The ship, Pablo, sailing from China to Singapore to pick up crude oil, was not carrying cargo and there were no reports of an oil spill, the Malaysian Maritime Enforcement Agency (MMEA) said.
However, it did not rule out the chance that the men, two Indian nationals and a Ukrainian, could still be aboard, as smoke made it unsafe to inspect the vessel after the fire appeared to have stopped by afternoon.
“There is a possibility that the three are still on the boat,” Saiful Lizan Ibrahim, a top MMEA official, told a news conference in the southern state of Johor.
The remaining 25 crew were rescued, including 23 picked up by two ships nearby, authorities said. Four had serious injuries.
Rescuers were scouring an area of 71 nautical miles in the search for the missing crew.
Pablo Union Shipping, the Marshall Islands-based owner of the vessel, according to shipping databases, could not be located to seek comment. The vessel’s insurers were unknown.

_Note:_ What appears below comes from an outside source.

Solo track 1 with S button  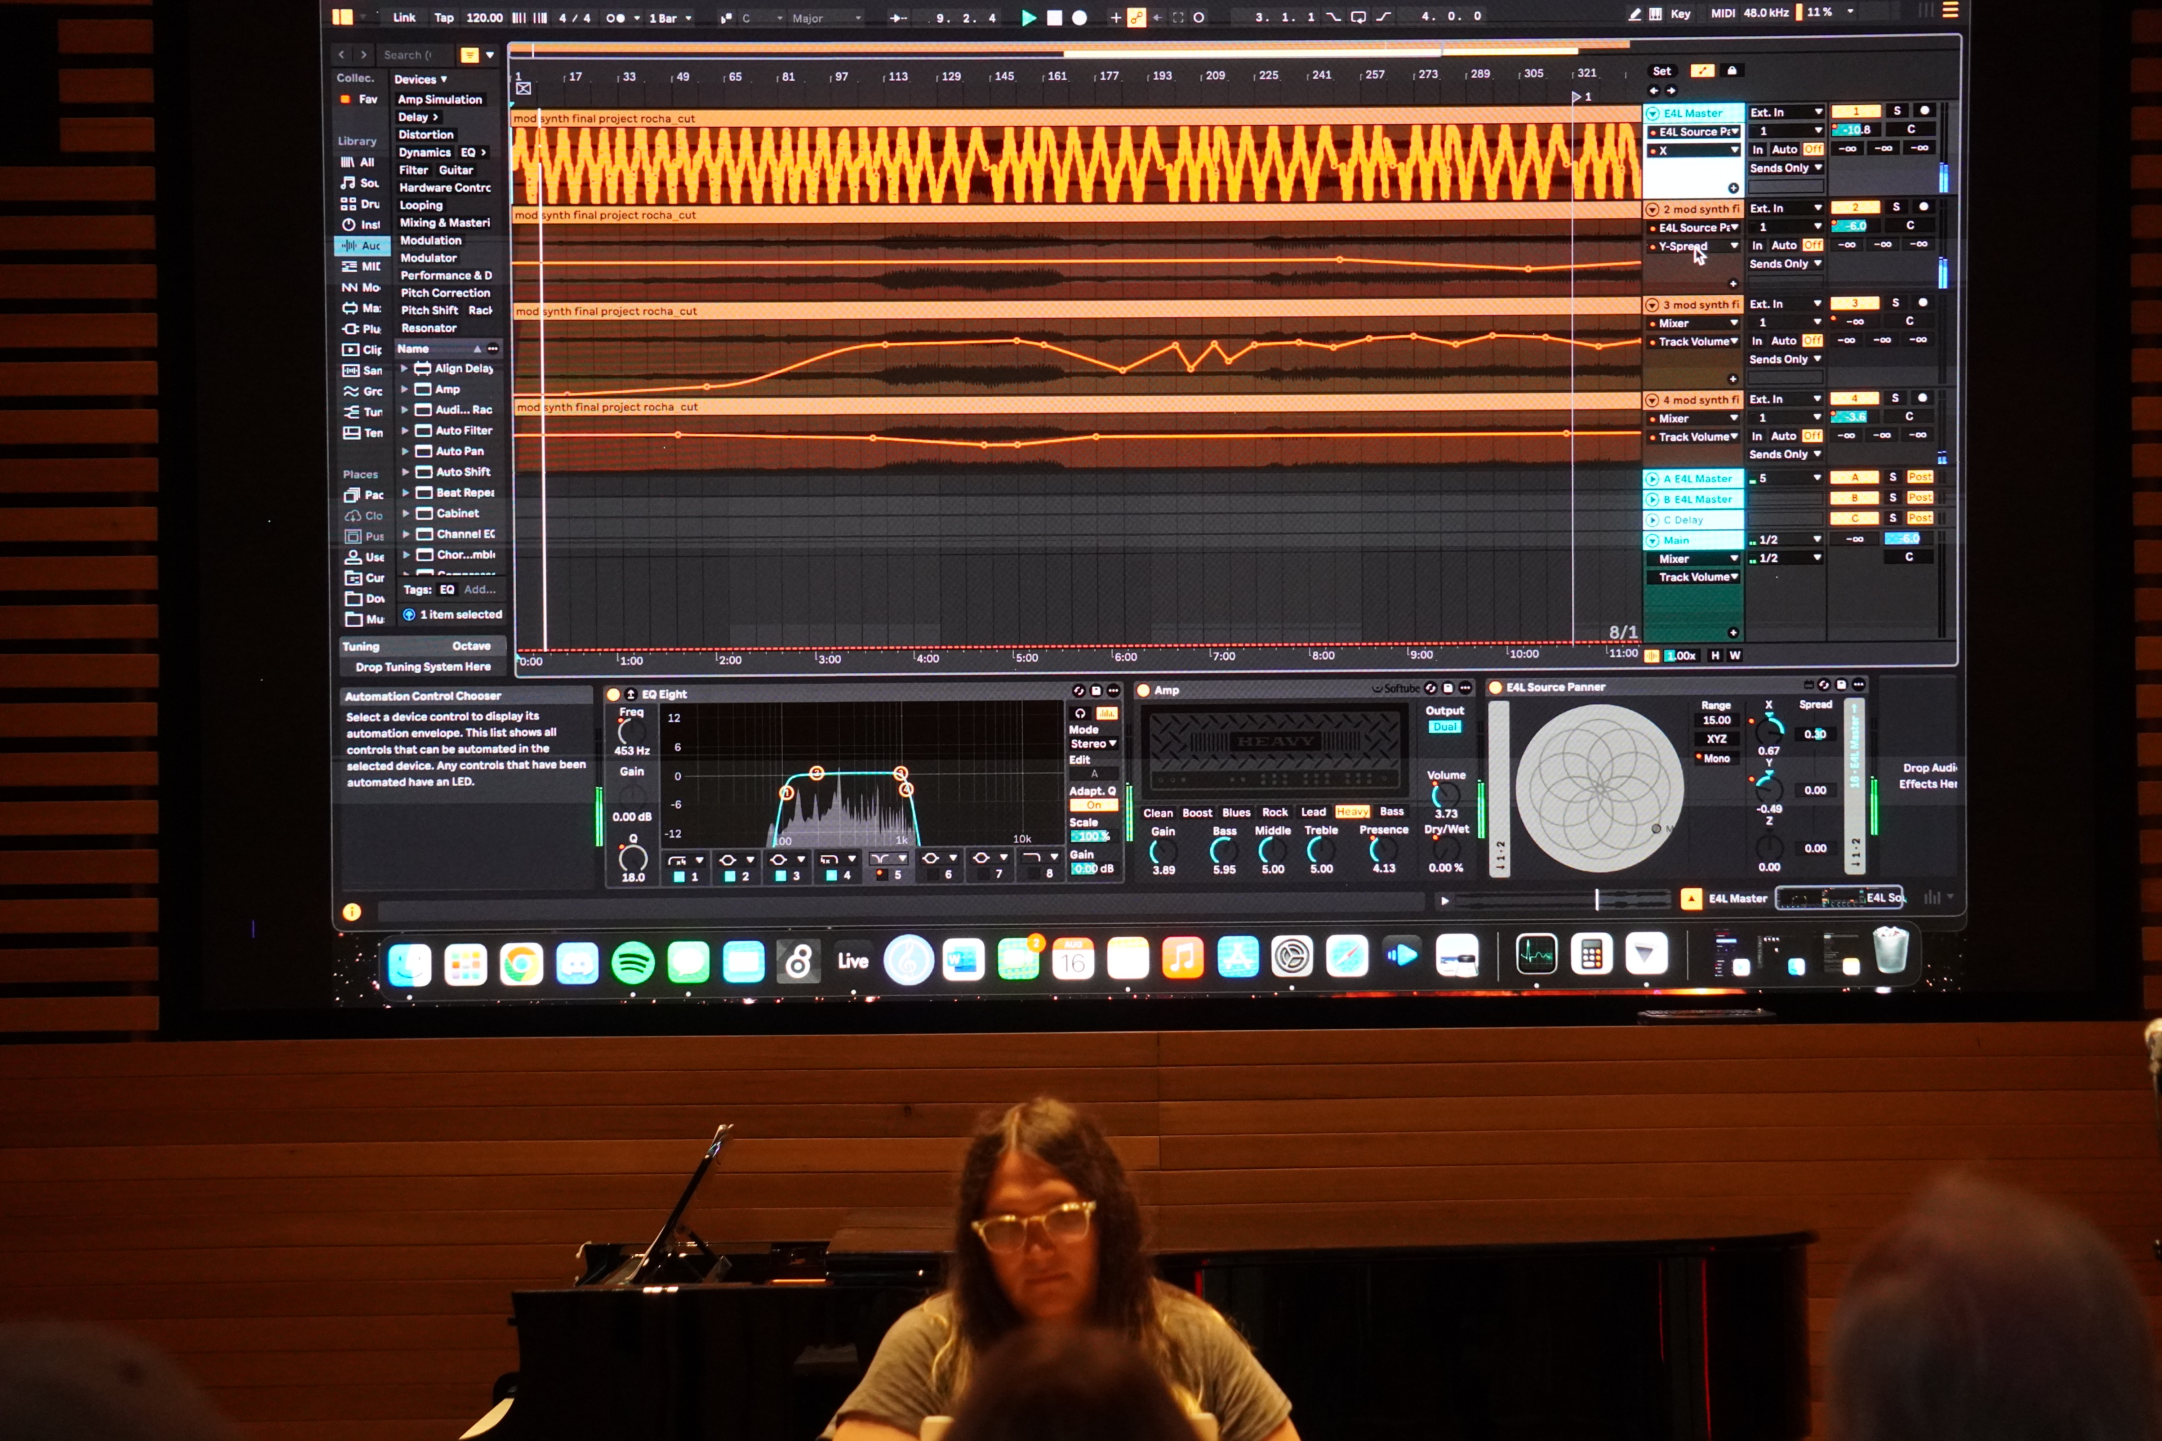coord(1896,110)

The ship, which had been used to carry Iranian oil to China since at least the middle of 2022, last delivered Iranian crude to the eastern port of Qingdao in late January, said Emma Li, a China analyst at Vortexa.

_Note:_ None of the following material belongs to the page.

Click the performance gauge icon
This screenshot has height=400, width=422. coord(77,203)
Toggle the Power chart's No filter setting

Built in 1997, the vessel had been anchored off China’s eastern port of Zhoushan for about two months between February and April, before sailing towards an anchorage area off Singapore and Malaysia, data from Kpler and Vortexa showed.
The MMEA said it began search and rescue operations after being notified of the fire on Monday at 4pm and was investigating its cause.
Despite tough sanctions re-imposed by former US President Donald Trump on Iran’s oil exports, its supplies have been slipping into China since late 2019, masked as coming from Oman, Malaysia and the United Arab Emirates, traders and analysts say.
Beijing has repeatedly condemned Washington’s unilateral sanctions and defended trade with Iran as a normal business practice in line with international law.